Summary table of advantages over traditional AHCI interface (without translation) | AHCI | Nvme |
Maximum queue depth | 1 command queue; 32 commands per queue | 65536 queues; 65536 commands per queue |
Uncacheable register accesses (2000 cycles each) | 6 per non-queued command; 9 per queued command | 2 per command |
MSI-X and interrupt steering | single interrupt; no steering | 2048 MSI-X interrupts |
Parallelism and multiple threads | requires synchronization lock to issue a command | no locking |
Efficiency for 4 KB commands | command parameters require two serialized host DRAM fetches | gets command parameters in one 64 bytes fetch |
Drivers for Windows were supported by the
OpenFabrics Alliance , starting with Windows Server 2012 R2, NVMe support is built in by Microsoft itself.
The drivers for Linux from Intel were included in kernel 3.3, and the kernel 3.13 included a new block layer for working with SSDs, which were helped by Fusion-io employees. The new design of the kernel divides the internal queues into two levels (by processors and hardware submission queues), removing the bottleneck and parallelizing I / O. In release 3.13, only the virtioblk driver was modified, other drivers will be modified later.
It seems everything is fine, fantastic performance and low latency for accelerators have found their place in the market, but something is missing. Well, of course, what is a real corporate drive without hot swapping? Disorder, must be eliminated.
For distribution to the masses, it is also desirable to use the existing form factor, the choice fell on the 2.5 "format (logical), while preserving the SAS connector.

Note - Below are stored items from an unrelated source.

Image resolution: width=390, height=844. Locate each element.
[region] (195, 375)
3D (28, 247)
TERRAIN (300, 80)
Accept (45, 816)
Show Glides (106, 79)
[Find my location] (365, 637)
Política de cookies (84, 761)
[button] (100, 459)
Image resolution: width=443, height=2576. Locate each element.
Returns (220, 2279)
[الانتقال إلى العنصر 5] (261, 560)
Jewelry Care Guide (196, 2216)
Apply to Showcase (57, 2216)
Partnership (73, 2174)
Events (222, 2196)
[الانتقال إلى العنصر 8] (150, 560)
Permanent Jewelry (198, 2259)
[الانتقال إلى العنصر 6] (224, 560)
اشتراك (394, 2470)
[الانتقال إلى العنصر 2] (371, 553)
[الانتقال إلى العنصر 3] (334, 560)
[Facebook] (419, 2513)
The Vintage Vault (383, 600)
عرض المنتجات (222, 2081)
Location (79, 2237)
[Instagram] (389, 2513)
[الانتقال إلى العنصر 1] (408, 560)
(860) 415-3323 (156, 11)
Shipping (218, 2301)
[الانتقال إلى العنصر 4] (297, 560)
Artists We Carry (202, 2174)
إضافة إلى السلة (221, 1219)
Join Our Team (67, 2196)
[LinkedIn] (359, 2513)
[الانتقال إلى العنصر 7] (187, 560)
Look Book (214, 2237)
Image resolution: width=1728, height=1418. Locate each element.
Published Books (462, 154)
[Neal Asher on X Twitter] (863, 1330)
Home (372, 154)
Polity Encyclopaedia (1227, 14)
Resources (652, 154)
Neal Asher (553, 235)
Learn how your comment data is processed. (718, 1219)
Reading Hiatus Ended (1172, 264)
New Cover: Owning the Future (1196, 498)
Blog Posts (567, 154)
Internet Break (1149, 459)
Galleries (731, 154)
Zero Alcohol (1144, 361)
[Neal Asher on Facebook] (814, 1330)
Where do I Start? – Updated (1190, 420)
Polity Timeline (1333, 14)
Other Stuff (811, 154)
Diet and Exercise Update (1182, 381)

SAS connector with additional contactsA traditional PCIe flash card requires careful handling in order not to damage static-sensitive chips. In addition to the possibility of hot-swapping, in a 2.5 "format, the flash is protected by a casing to avoid excesses.
NVMe SSDNaturally, not without a small flaw. As we already wrote, the flash itself is a very slow product and controllers have a large number of channels to parallelize the work. In the 2.5 "format, space is limited and it is extremely problematic to achieve the performance of a full-size PCI card - there is not a lot of flash to fit.
Samsung XS1715 promises 740K IOPS for reading, Micron P420m and Intel P3700 are noticeably more modest - 430K and 450K, respectively.
Now about us and NVMeAmong current products, 4 NVMe SSDs can be installed into a four-processor
ETegro Hyperion RS530 G4 server based on Intel Xeon E7-4800 v2.

The four drives on the left can be either SAS or NVMe, depending on the connected cables. Under three million IOPS, under 12GB / s read speed is a great addition to 60 cores and six terabytes of RAM :)
By the way, the server has four hot-swapped PCIe slots, so even the current PCIe cards can be changed on the fly, albeit with some inconvenience.
In the next generation of dual-processor systems based on Intel (which will be launched in the fall), regular seats for NVMe drives are also provided.